もらい錆びというのは専門用語ではないので、いくつかの意味があるようです。

例えばステンレスのタンクに鉄板が落ちていた場合、その鉄板の下は、鉄が錆びることにより、極度の酸素不足になります。するとステンレスを安定化させている酸化被膜がなくなり、腐蝕を生じます。

ステンレスというものはその表面が酸素によって酸化されていることにより安定化されます。その酸素が流れてこないとまずいのです。ステンレス板を重ねて使ってもその隙間が狭いと腐蝕します。一般には40ミクロンと言います。 
8. Posted by 佐々木精一   2010年07月01日 03:56
いささか前の事ですが、伯母が亡くなり葬儀にも出て、その後に墓参にも出掛けました。従姉の家の墓は我が家の墓と異なり新しいので、卒塔婆立てがステンレス製でした。そのステンレス製の卒塔婆立てを組んでいるボルトはステンレスではなく鉄で、さび始めていました。
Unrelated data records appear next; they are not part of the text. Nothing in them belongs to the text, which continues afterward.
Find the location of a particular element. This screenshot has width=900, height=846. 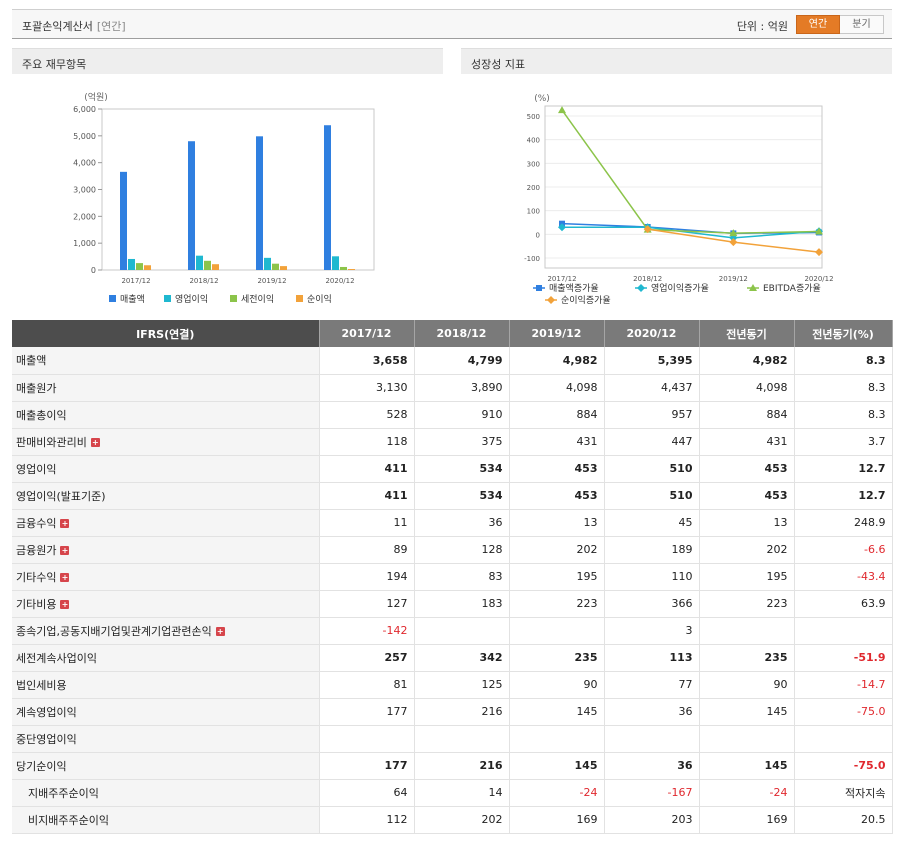

row-label-text: 매출액 is located at coordinates (32, 361).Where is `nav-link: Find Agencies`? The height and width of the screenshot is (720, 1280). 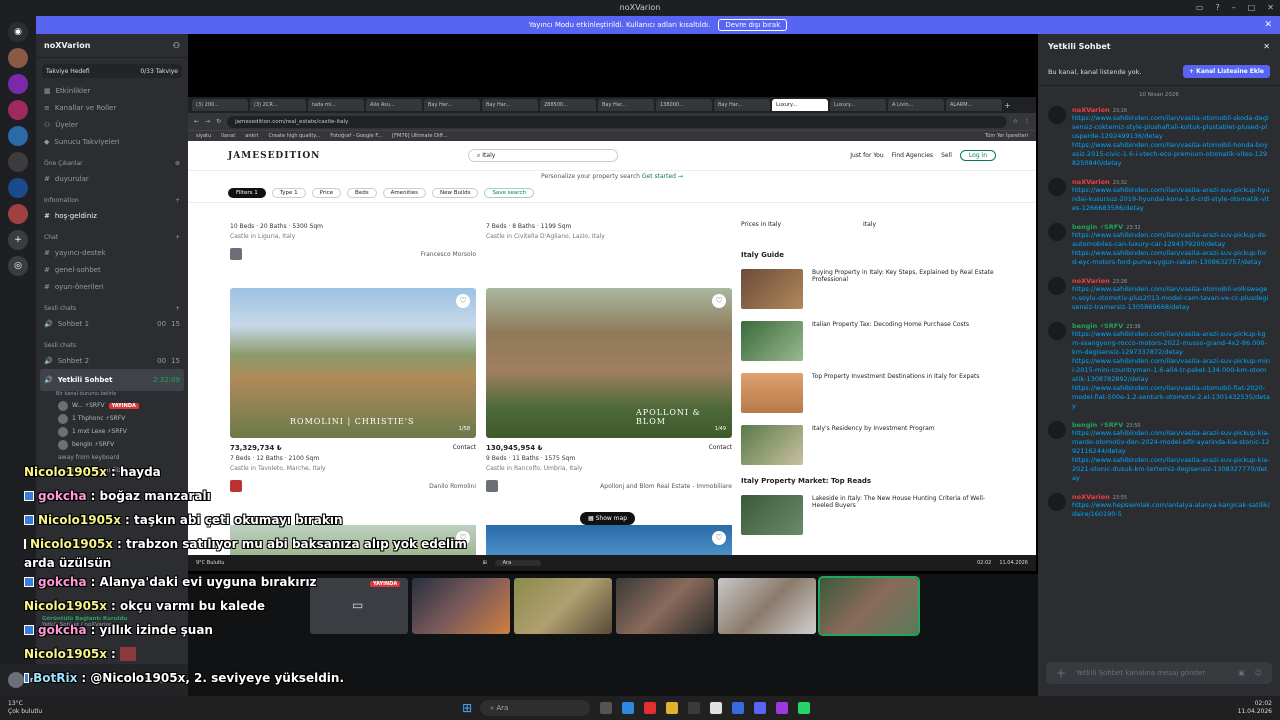 nav-link: Find Agencies is located at coordinates (912, 156).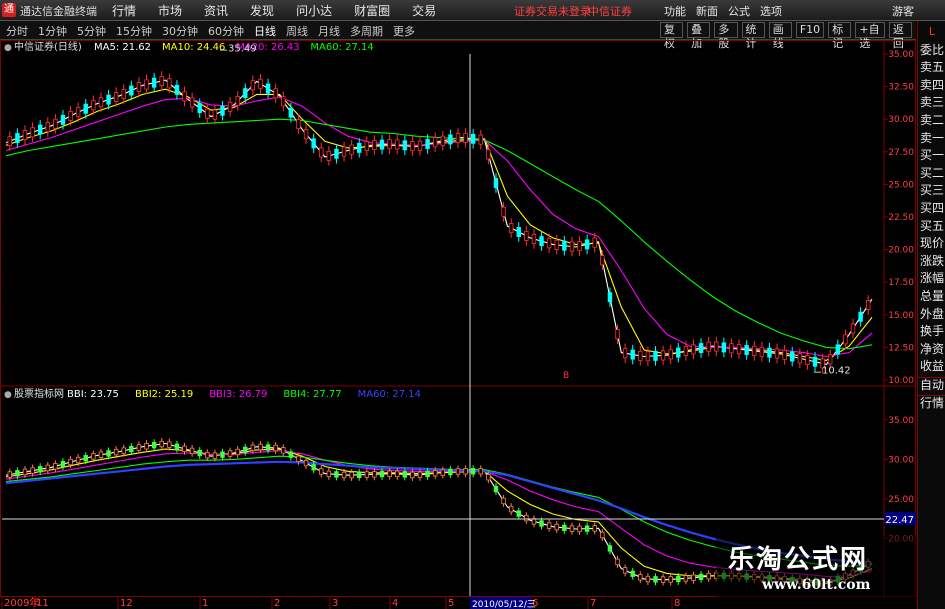 This screenshot has width=945, height=609. Describe the element at coordinates (840, 36) in the screenshot. I see `toolbar-button: 标记` at that location.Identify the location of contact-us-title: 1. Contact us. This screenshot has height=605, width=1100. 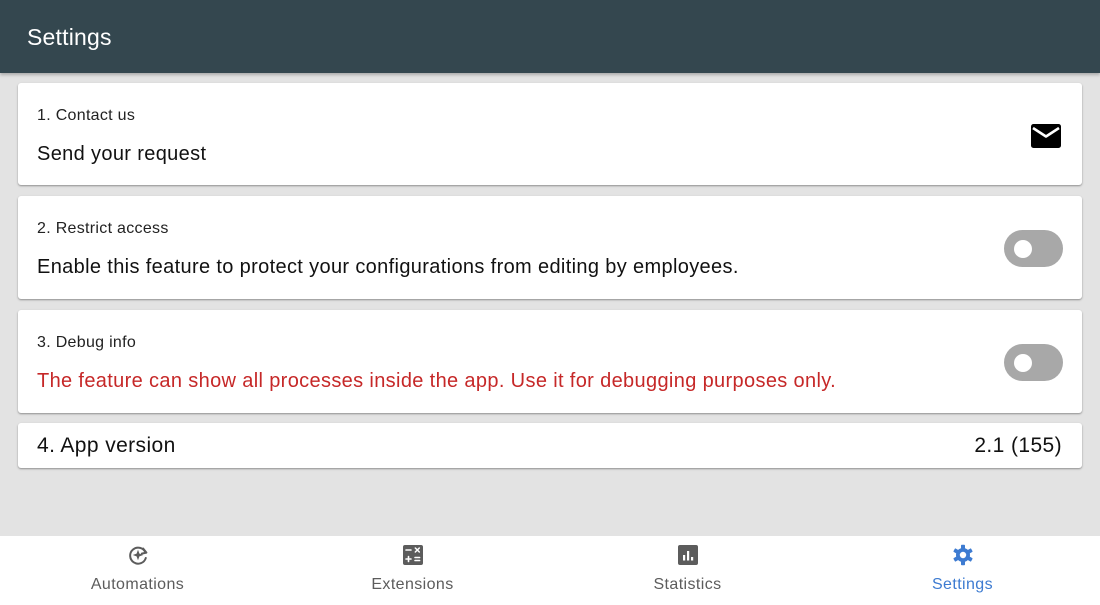
(86, 116).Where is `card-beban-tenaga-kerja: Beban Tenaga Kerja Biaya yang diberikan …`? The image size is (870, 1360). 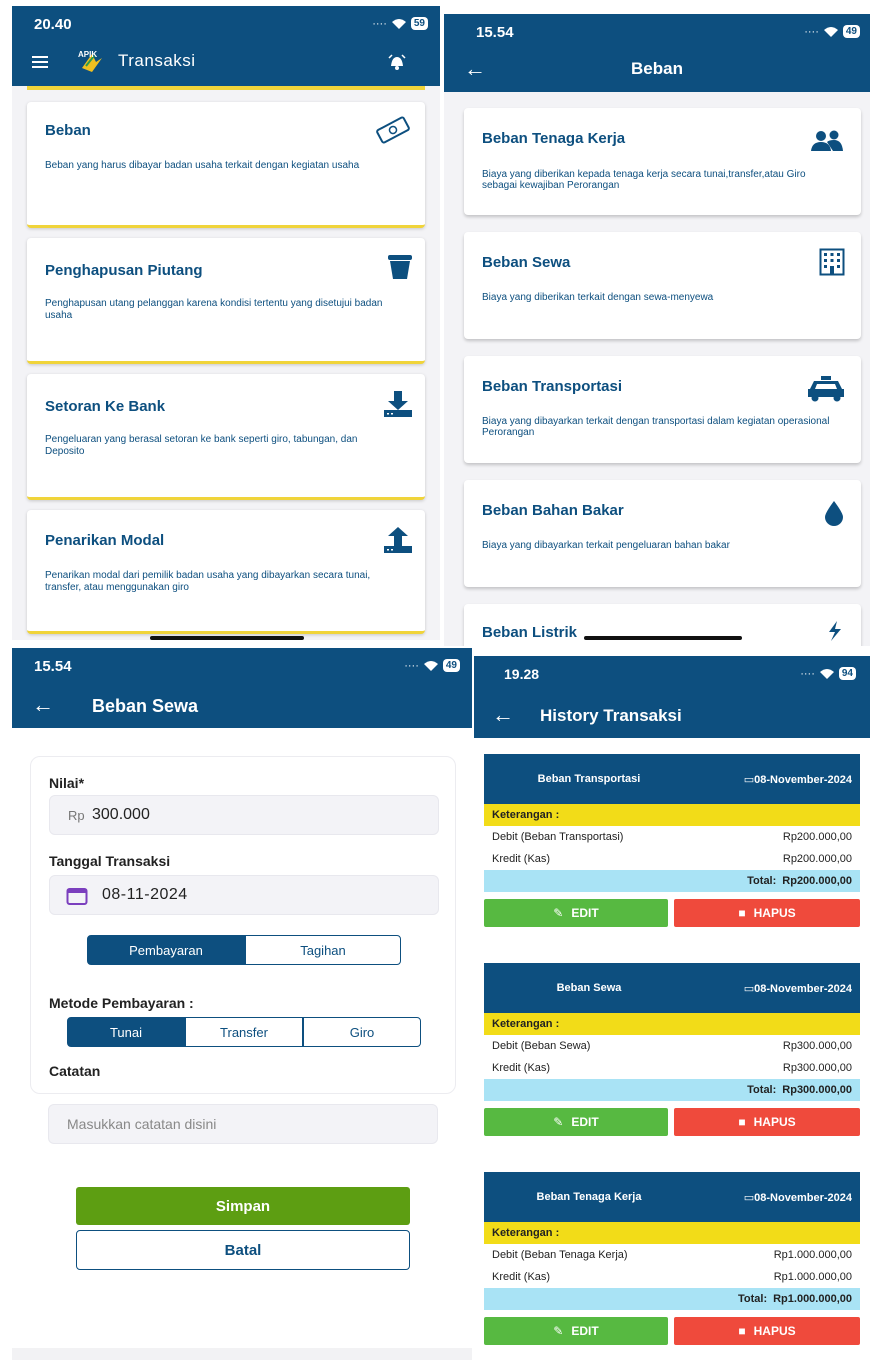
card-beban-tenaga-kerja: Beban Tenaga Kerja Biaya yang diberikan … is located at coordinates (662, 162).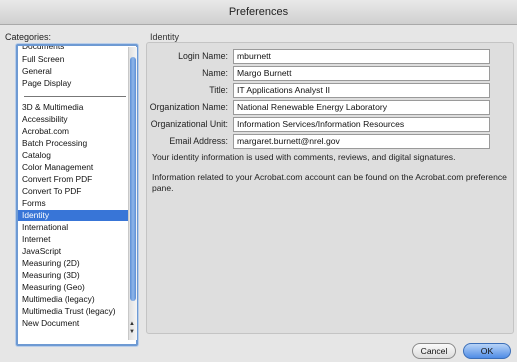 The height and width of the screenshot is (362, 517). I want to click on organizational-unit-field, so click(362, 124).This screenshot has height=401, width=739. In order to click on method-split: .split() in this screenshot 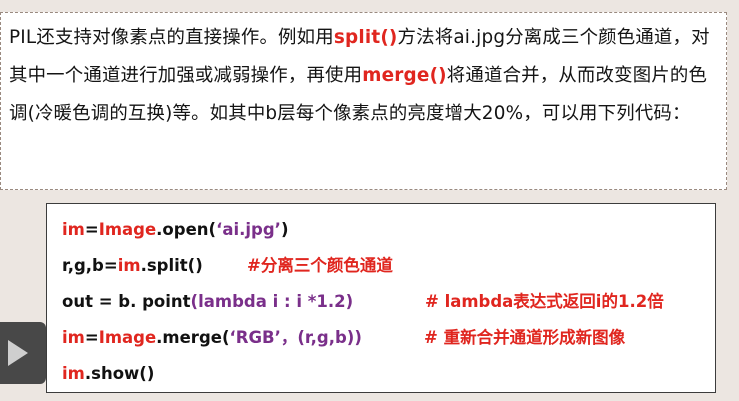, I will do `click(172, 266)`.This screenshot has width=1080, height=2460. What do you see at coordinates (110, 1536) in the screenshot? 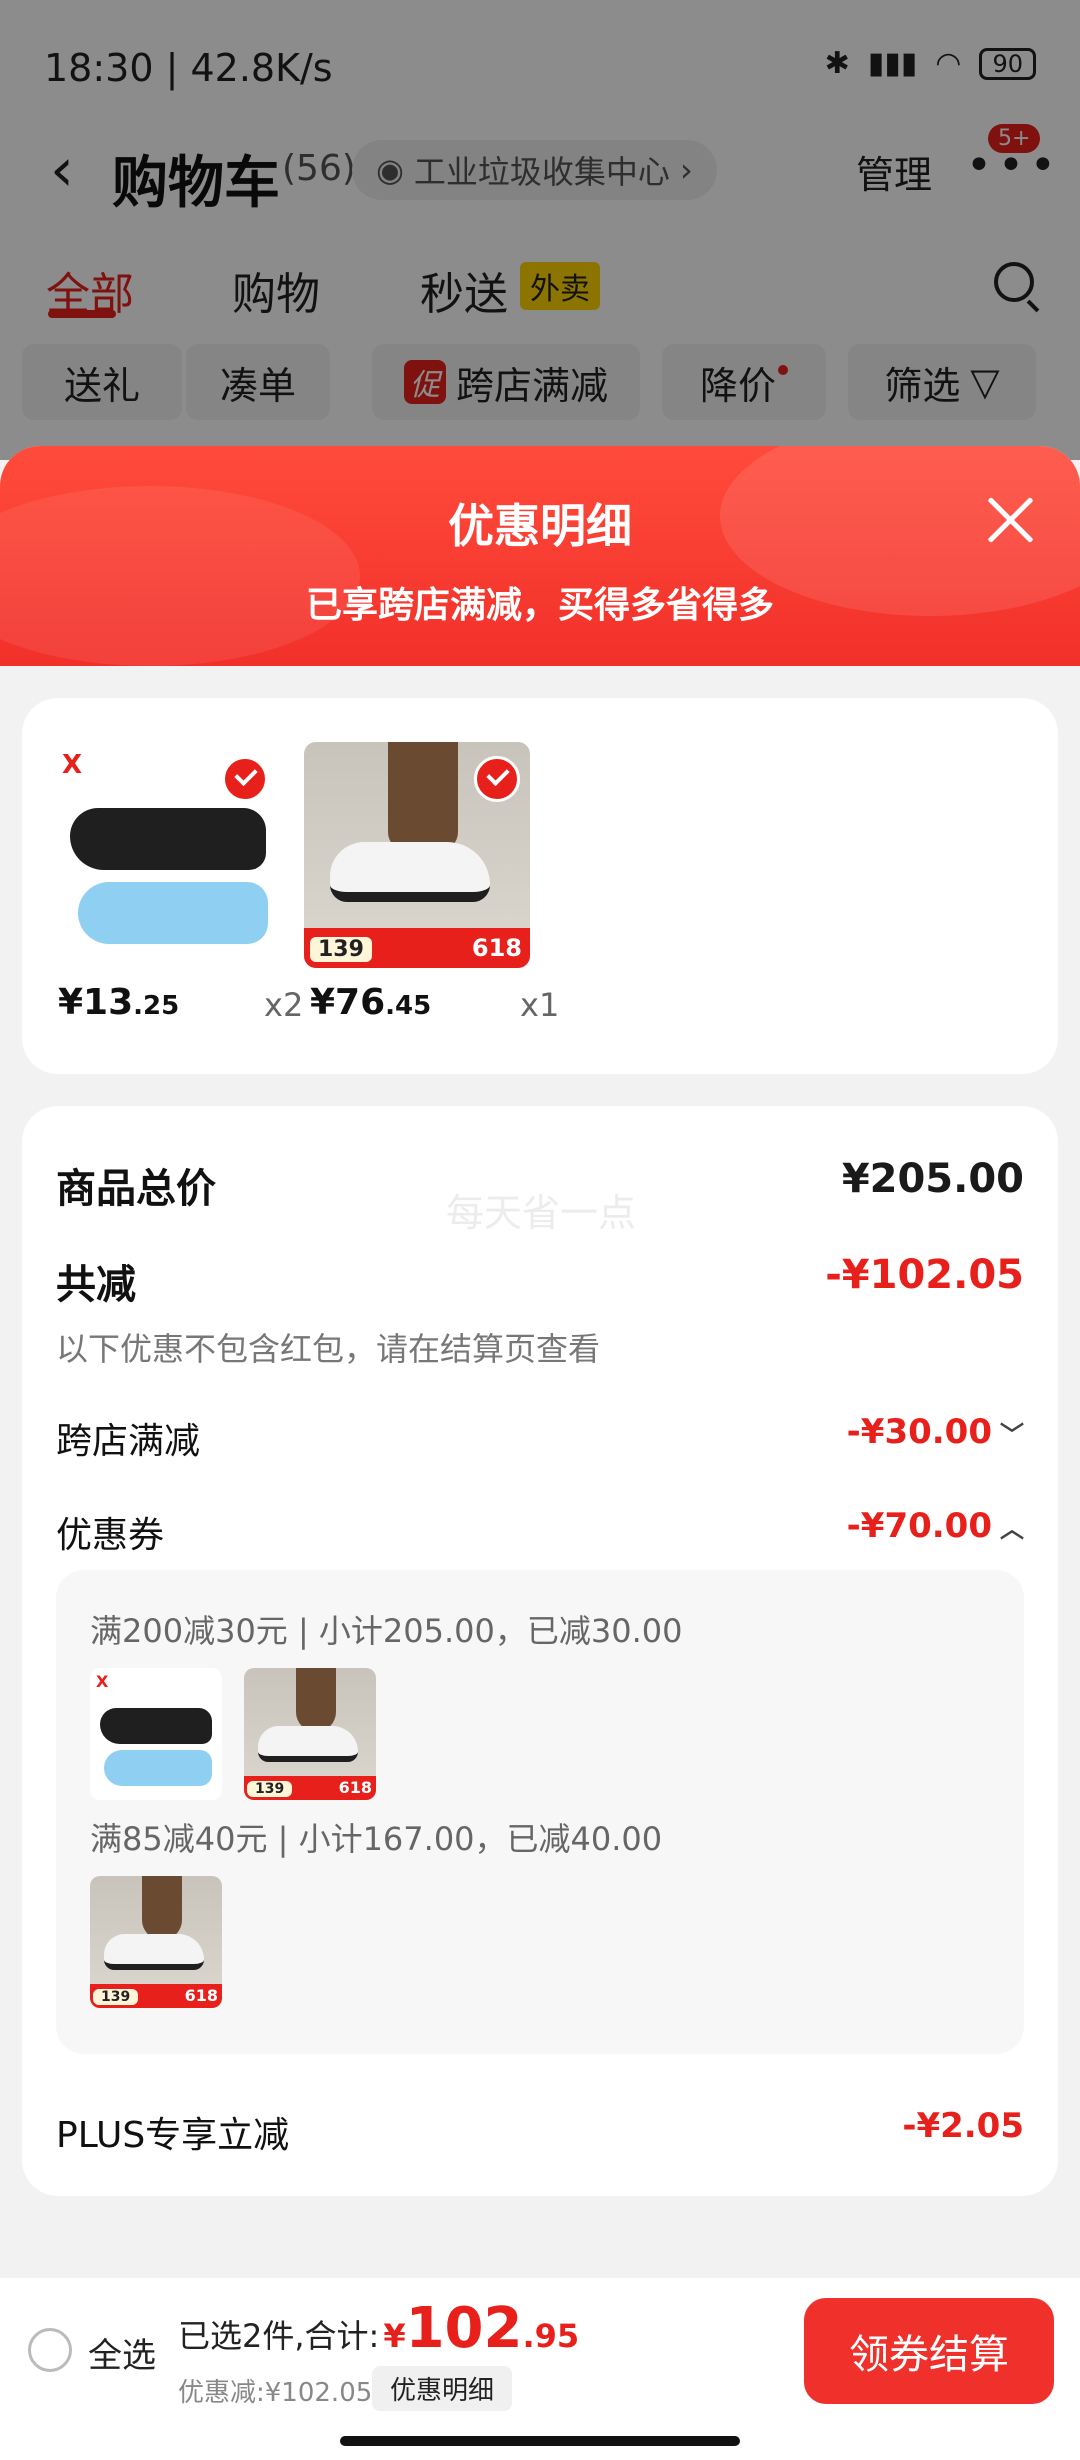
I see `coupon-label: 优惠券` at bounding box center [110, 1536].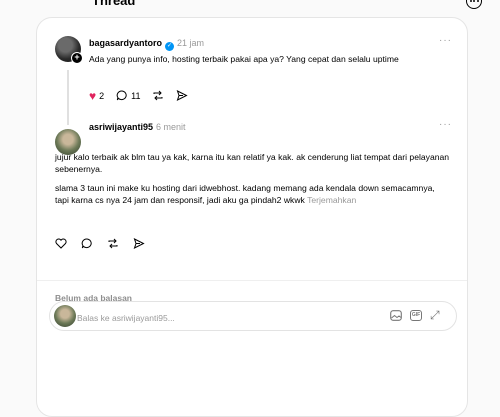  Describe the element at coordinates (68, 98) in the screenshot. I see `thread-line` at that location.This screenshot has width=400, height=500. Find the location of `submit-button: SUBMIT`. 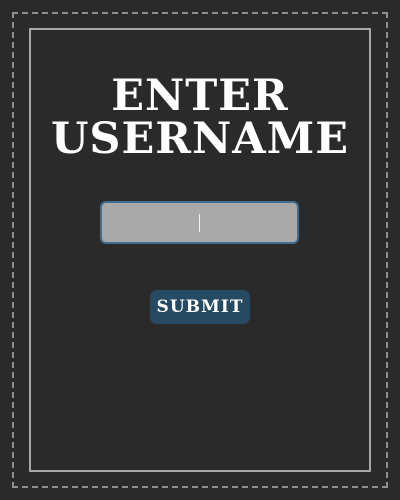

submit-button: SUBMIT is located at coordinates (200, 307).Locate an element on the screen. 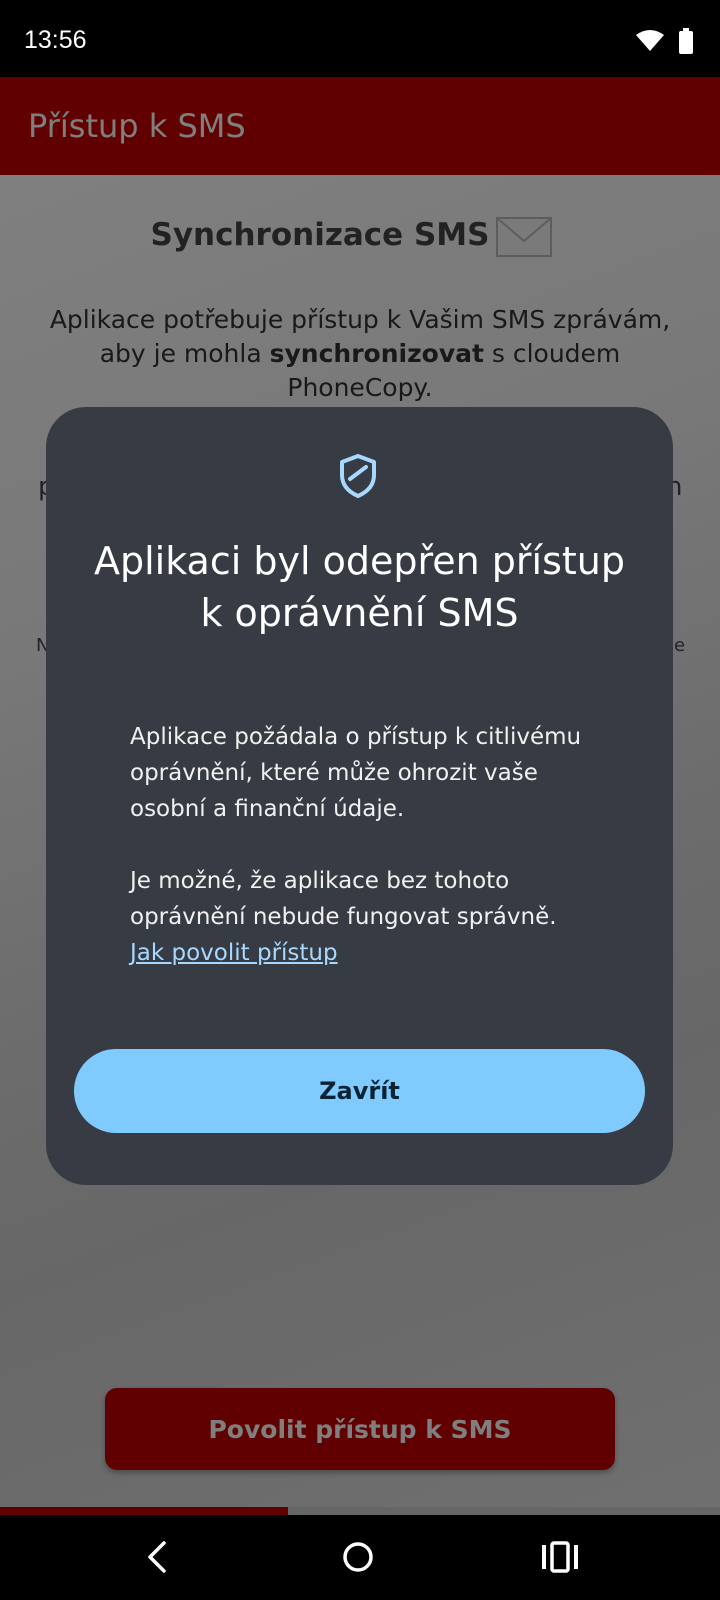 The height and width of the screenshot is (1600, 720). home-icon is located at coordinates (358, 1559).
亡き伯母のためにも従姉のためにもステンレス製のボルトを用意しました。ですが、従姉や田舎の石屋に電蝕を理解させるのは労の要る事でした。
寺院建築の研究や写真撮影をする機会に、墓地の様子を目にしますが、ステンレスと鉄の組合せの卒塔婆立てが幾らでも在るのです。まるで業者が修理代を稼ぐ為に、そのようにしているかのようです。
私は、寺院と言うものは長い時間の中での安らぎを得るものだと思うのですが、世間と言うものは、それを許さないようです。